Wilson shows how many of the systemic and perennial problems our society battles actually stem from weak, disengaged, abdicating, abusive or non-existent fathers. He shows how the effects of father-hunger are broad and deep, and are measurable in many ways including ultimately contributing to higher crime rates, lower education standards and achievement, lower average earning ability of kids who grow up and move into the work force, lower overall societal morality, lower levels of personal responsibility, etc. Wilson discusses how government programs are not and never will be the answer to this problem. State programs are simply an impersonal attempt by the state to step in and father children in the absence of their true fathers. Many families then become reliant on the state, even many families with a father who is physically present at home but who is emotionally and provisionally tuned-out to his role of caring for his family. But the state cannot be a real father to children because, while it might send a cheque every month for groceries and day-care, such "provision" is effectively the same as an alimony payment; it is a reminder of the father-hunger, not a solution to it. The child needs more than a cheque in the mail. Children need the love and care and security of a responsible man who loves them and loves their mother in front of them.

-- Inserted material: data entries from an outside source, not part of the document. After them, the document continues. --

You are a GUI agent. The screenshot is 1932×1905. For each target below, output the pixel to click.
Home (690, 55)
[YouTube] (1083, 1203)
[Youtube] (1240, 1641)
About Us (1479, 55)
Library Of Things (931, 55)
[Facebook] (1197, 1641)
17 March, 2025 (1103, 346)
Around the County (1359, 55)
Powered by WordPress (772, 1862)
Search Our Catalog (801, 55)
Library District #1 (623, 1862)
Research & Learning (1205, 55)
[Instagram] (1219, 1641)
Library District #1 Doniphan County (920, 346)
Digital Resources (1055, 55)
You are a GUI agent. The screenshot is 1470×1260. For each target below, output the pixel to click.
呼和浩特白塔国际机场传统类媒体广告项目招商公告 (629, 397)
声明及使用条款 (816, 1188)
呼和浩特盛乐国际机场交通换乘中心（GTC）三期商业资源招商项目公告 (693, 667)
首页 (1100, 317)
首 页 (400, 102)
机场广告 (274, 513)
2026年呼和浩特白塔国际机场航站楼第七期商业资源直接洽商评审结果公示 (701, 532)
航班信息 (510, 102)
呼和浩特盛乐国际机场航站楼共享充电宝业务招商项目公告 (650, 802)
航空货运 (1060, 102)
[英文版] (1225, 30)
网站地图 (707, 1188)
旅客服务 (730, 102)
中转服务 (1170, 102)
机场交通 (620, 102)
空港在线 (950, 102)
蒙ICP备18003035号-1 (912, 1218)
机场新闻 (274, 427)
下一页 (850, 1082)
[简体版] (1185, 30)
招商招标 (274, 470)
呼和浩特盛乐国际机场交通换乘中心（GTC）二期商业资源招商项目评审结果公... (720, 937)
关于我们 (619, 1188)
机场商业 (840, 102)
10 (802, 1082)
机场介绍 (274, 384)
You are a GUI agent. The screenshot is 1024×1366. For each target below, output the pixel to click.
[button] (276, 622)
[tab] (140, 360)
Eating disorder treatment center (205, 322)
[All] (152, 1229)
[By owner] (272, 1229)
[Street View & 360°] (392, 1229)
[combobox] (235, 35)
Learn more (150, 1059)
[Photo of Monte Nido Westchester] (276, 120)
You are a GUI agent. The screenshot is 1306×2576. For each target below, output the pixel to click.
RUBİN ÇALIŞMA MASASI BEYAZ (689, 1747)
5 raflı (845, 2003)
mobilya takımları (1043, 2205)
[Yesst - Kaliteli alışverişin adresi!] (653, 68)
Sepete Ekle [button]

The author traces the problems of societal and individual father-hunger to the root cause of abandoning our belief in a Father-God. When people no longer recognize that there is a God-the-Father and that his nature and works are spelled out for us in the pages of the Bible, and when people no longer recognize that this is the example after which all human fatherhood is supposed to be patterned, we are set adrift with no true model to base human fatherhood on. Wilson calls fathers back to Biblical faith and imitation of God the Father, in practice and not just in word. Only when the fathers in our society repent of the abdication of their proper roles and of the abandonment of their wives and children (even abandonment where the father still physically dwells with his family), and only when fathers turn to the one true pattern of Fatherhood, God the Father, in confession and faith, through the saving work of God the Son...only then will father-hunger begin to be repaired.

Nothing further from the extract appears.